• [Action item]: Copy out exactly the lines below that run from the one holding "Screen dimensions: 392x260" to the one holding "Go to previous record navigation arrow", keeping both of those lines and no others.

• [Data under study]:
++++++

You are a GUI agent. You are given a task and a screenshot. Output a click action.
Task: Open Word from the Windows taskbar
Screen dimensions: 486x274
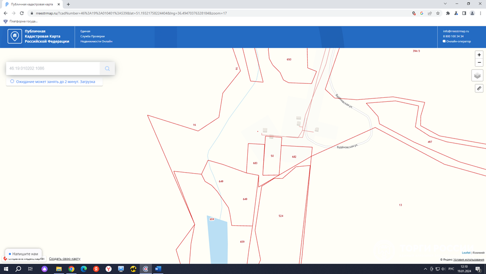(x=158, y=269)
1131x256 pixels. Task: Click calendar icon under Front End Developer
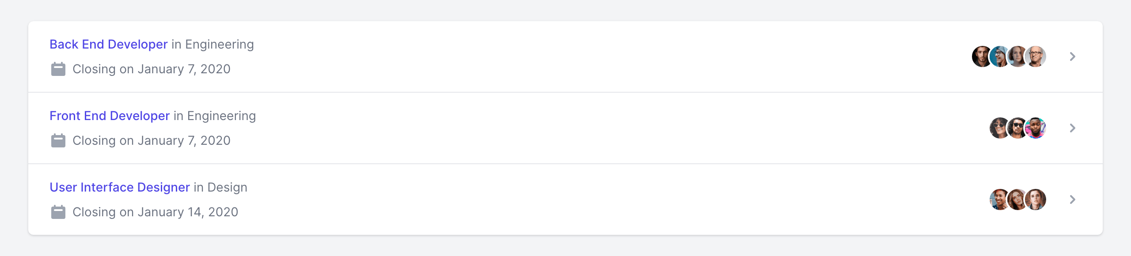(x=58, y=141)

++++++

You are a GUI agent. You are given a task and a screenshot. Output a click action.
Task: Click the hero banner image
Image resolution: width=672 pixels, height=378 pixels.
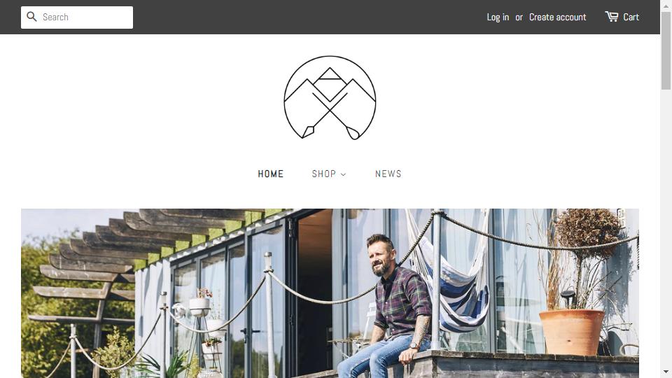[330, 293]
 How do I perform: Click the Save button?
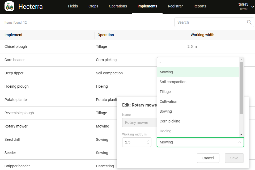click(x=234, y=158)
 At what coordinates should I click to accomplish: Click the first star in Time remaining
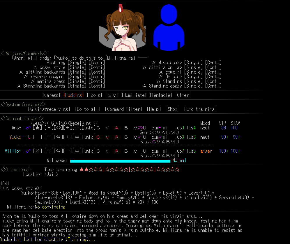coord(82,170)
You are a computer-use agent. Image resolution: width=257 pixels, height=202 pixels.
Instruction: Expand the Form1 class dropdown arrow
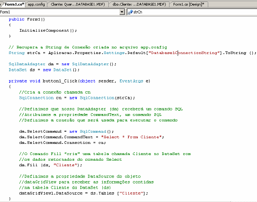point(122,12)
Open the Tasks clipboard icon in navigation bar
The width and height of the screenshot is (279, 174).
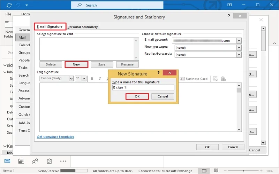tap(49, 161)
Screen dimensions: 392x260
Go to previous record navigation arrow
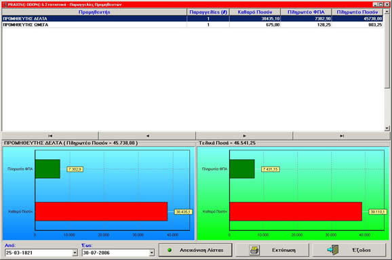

++++++

• [Exercise response]:
Screen dimensions: 392x260
Go to previous record navigation arrow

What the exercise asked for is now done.